# Exercise details
Repeat every entry exactly. Leave nothing out.

[Supplied material]

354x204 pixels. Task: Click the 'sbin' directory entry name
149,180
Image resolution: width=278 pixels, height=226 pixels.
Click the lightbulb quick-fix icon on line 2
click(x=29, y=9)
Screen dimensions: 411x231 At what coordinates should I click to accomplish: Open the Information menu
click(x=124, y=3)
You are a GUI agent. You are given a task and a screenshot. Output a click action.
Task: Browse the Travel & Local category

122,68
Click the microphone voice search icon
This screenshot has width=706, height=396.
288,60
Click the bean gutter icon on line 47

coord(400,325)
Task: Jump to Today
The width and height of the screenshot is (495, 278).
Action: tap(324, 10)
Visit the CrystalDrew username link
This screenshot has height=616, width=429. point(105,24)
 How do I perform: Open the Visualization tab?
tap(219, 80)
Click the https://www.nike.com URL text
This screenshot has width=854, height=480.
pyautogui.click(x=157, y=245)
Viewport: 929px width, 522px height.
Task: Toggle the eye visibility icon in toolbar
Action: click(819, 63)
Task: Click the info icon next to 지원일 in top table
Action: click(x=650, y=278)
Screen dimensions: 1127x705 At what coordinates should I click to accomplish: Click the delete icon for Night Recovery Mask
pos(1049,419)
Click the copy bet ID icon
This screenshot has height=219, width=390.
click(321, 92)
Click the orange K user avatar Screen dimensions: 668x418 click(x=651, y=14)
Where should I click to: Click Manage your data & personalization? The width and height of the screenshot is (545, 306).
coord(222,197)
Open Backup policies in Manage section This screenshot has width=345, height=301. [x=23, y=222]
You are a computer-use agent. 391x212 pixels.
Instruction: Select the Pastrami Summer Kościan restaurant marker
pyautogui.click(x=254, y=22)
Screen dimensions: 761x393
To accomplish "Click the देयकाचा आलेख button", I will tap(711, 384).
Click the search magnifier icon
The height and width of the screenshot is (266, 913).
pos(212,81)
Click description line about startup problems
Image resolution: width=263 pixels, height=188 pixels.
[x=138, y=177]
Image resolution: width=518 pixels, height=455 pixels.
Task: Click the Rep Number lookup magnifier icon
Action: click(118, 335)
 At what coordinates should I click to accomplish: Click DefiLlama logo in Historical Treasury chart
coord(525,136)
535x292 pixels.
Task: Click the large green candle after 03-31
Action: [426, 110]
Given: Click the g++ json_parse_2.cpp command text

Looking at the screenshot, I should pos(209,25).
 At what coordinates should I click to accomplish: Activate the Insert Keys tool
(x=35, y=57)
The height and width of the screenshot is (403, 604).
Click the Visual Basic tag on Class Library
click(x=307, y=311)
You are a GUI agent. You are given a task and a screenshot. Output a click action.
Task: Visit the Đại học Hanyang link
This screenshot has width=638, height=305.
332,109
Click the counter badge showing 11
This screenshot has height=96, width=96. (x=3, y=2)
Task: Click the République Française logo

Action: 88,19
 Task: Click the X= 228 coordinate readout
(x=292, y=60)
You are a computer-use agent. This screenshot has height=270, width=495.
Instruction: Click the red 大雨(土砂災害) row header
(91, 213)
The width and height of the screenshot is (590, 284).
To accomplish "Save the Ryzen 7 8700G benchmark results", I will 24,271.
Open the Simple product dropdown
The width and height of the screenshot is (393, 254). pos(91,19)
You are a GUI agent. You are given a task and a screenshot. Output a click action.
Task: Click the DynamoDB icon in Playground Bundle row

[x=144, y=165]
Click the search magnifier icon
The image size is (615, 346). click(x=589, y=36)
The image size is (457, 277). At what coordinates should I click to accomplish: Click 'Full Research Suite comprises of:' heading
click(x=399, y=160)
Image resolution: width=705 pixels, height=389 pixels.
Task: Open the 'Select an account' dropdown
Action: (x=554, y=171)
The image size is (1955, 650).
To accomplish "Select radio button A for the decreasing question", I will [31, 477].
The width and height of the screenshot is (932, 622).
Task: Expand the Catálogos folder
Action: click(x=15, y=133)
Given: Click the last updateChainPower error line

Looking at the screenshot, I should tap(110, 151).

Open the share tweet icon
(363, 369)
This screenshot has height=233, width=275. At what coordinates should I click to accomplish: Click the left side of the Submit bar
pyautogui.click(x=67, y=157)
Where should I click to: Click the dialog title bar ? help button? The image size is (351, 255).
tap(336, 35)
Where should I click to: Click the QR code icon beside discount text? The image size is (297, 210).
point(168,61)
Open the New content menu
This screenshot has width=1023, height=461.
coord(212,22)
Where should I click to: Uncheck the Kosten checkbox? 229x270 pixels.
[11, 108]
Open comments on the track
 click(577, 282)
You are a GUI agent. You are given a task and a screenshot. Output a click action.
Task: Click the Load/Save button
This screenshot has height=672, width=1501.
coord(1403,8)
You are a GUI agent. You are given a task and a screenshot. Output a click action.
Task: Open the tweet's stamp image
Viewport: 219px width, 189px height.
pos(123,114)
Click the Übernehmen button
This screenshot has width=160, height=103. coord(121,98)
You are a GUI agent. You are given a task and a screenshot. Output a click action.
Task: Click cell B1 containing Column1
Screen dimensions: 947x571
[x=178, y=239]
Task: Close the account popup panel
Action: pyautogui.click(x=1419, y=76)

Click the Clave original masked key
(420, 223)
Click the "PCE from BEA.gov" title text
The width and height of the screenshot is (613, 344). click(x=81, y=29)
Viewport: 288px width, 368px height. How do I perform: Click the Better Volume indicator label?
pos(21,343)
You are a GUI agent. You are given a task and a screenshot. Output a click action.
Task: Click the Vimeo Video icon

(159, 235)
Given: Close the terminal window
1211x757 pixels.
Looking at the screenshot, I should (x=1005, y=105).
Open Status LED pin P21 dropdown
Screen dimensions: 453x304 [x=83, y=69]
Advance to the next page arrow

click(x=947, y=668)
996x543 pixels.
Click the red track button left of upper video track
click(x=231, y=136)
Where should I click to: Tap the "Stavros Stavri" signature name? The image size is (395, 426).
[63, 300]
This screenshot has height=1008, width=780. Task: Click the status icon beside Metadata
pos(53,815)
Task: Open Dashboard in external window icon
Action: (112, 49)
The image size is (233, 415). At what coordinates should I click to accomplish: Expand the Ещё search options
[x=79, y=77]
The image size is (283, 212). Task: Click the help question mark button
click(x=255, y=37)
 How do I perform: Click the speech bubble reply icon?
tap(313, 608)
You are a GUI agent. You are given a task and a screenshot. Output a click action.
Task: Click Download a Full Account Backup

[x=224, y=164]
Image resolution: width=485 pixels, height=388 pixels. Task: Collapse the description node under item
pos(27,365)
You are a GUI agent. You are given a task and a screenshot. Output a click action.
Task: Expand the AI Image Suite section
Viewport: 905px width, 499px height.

[/Supplied material]

# Result below
354x204 pixels. Task: Click the 'sbin' directory entry name
149,180
Image resolution: width=278 pixels, height=226 pixels.
Click the lightbulb quick-fix icon on line 2
click(x=29, y=9)
Screen dimensions: 411x231 At what coordinates should I click to accomplish: Open the Information menu
click(x=124, y=3)
You are a GUI agent. You are given a task and a screenshot. Output a click action.
Task: Browse the Travel & Local category

122,68
Click the microphone voice search icon
This screenshot has width=706, height=396.
288,60
Click the bean gutter icon on line 47

coord(400,325)
Task: Jump to Today
The width and height of the screenshot is (495, 278).
Action: tap(324, 10)
Visit the CrystalDrew username link
This screenshot has height=616, width=429. point(105,24)
 How do I perform: Open the Visualization tab?
tap(219, 80)
Click the https://www.nike.com URL text
This screenshot has width=854, height=480.
pyautogui.click(x=157, y=245)
Viewport: 929px width, 522px height.
Task: Toggle the eye visibility icon in toolbar
Action: click(819, 63)
Task: Click the info icon next to 지원일 in top table
Action: click(x=650, y=278)
Screen dimensions: 1127x705 At what coordinates should I click to accomplish: Click the delete icon for Night Recovery Mask
pos(1049,419)
Click the copy bet ID icon
This screenshot has height=219, width=390.
click(321, 92)
Click the orange K user avatar Screen dimensions: 668x418 click(x=651, y=14)
Where should I click to: Click Manage your data & personalization? The width and height of the screenshot is (545, 306).
coord(222,197)
Open Backup policies in Manage section This screenshot has width=345, height=301. [x=23, y=222]
You are a computer-use agent. 391x212 pixels.
Instruction: Select the Pastrami Summer Kościan restaurant marker
pyautogui.click(x=254, y=22)
Screen dimensions: 761x393
To accomplish "Click the देयकाचा आलेख button", I will tap(711, 384).
Click the search magnifier icon
The height and width of the screenshot is (266, 913).
pos(212,81)
Click description line about startup problems
Image resolution: width=263 pixels, height=188 pixels.
[x=138, y=177]
Image resolution: width=518 pixels, height=455 pixels.
Task: Click the Rep Number lookup magnifier icon
Action: click(118, 335)
 At what coordinates should I click to accomplish: Click DefiLlama logo in Historical Treasury chart
coord(525,136)
535x292 pixels.
Task: Click the large green candle after 03-31
Action: [426, 110]
Given: Click the g++ json_parse_2.cpp command text

Looking at the screenshot, I should pos(209,25).
 At what coordinates should I click to accomplish: Activate the Insert Keys tool
(x=35, y=57)
The height and width of the screenshot is (403, 604).
Click the Visual Basic tag on Class Library
click(x=307, y=311)
You are a GUI agent. You are given a task and a screenshot. Output a click action.
Task: Visit the Đại học Hanyang link
This screenshot has width=638, height=305.
332,109
Click the counter badge showing 11
This screenshot has height=96, width=96. (x=3, y=2)
Task: Click the République Française logo

Action: 88,19
 Task: Click the X= 228 coordinate readout
(x=292, y=60)
You are a computer-use agent. This screenshot has height=270, width=495.
Instruction: Click the red 大雨(土砂災害) row header
(91, 213)
The width and height of the screenshot is (590, 284).
To accomplish "Save the Ryzen 7 8700G benchmark results", I will 24,271.
Open the Simple product dropdown
The width and height of the screenshot is (393, 254). pos(91,19)
You are a GUI agent. You are given a task and a screenshot. Output a click action.
Task: Click the DynamoDB icon in Playground Bundle row

[x=144, y=165]
Click the search magnifier icon
The image size is (615, 346). click(x=589, y=36)
The image size is (457, 277). At what coordinates should I click to accomplish: Click 'Full Research Suite comprises of:' heading
click(x=399, y=160)
Image resolution: width=705 pixels, height=389 pixels.
Task: Open the 'Select an account' dropdown
Action: (x=554, y=171)
The image size is (1955, 650).
To accomplish "Select radio button A for the decreasing question", I will [31, 477].
The width and height of the screenshot is (932, 622).
Task: Expand the Catálogos folder
Action: click(x=15, y=133)
Given: Click the last updateChainPower error line

Looking at the screenshot, I should tap(110, 151).

Open the share tweet icon
(363, 369)
This screenshot has height=233, width=275. At what coordinates should I click to accomplish: Click the left side of the Submit bar
pyautogui.click(x=67, y=157)
Where should I click to: Click the dialog title bar ? help button? The image size is (351, 255).
tap(336, 35)
Where should I click to: Click the QR code icon beside discount text? The image size is (297, 210).
point(168,61)
Open the New content menu
This screenshot has width=1023, height=461.
coord(212,22)
Where should I click to: Uncheck the Kosten checkbox? 229x270 pixels.
[11, 108]
Open comments on the track
 click(577, 282)
You are a GUI agent. You are given a task and a screenshot. Output a click action.
Task: Click the Load/Save button
This screenshot has height=672, width=1501.
coord(1403,8)
You are a GUI agent. You are given a task and a screenshot. Output a click action.
Task: Open the tweet's stamp image
Viewport: 219px width, 189px height.
pos(123,114)
Click the Übernehmen button
This screenshot has width=160, height=103. coord(121,98)
You are a GUI agent. You are given a task and a screenshot. Output a click action.
Task: Click cell B1 containing Column1
Screen dimensions: 947x571
[x=178, y=239]
Task: Close the account popup panel
Action: pyautogui.click(x=1419, y=76)

Click the Clave original masked key
(420, 223)
Click the "PCE from BEA.gov" title text
The width and height of the screenshot is (613, 344). click(x=81, y=29)
Viewport: 288px width, 368px height. How do I perform: Click the Better Volume indicator label?
pos(21,343)
You are a GUI agent. You are given a task and a screenshot. Output a click action.
Task: Click the Vimeo Video icon

(159, 235)
Given: Close the terminal window
1211x757 pixels.
Looking at the screenshot, I should (x=1005, y=105).
Open Status LED pin P21 dropdown
Screen dimensions: 453x304 [x=83, y=69]
Advance to the next page arrow

click(x=947, y=668)
996x543 pixels.
Click the red track button left of upper video track
click(x=231, y=136)
Where should I click to: Tap the "Stavros Stavri" signature name? The image size is (395, 426).
[63, 300]
This screenshot has height=1008, width=780. Task: Click the status icon beside Metadata
pos(53,815)
Task: Open Dashboard in external window icon
Action: (112, 49)
The image size is (233, 415). At what coordinates should I click to accomplish: Expand the Ещё search options
[x=79, y=77]
The image size is (283, 212). Task: Click the help question mark button
click(x=255, y=37)
 How do I perform: Click the speech bubble reply icon?
tap(313, 608)
You are a GUI agent. You are given a task and a screenshot. Output a click action.
Task: Click Download a Full Account Backup

[x=224, y=164]
Image resolution: width=485 pixels, height=388 pixels. Task: Collapse the description node under item
pos(27,365)
You are a GUI agent. You are given a task and a screenshot. Output a click action.
Task: Expand the AI Image Suite section
Viewport: 905px width, 499px height.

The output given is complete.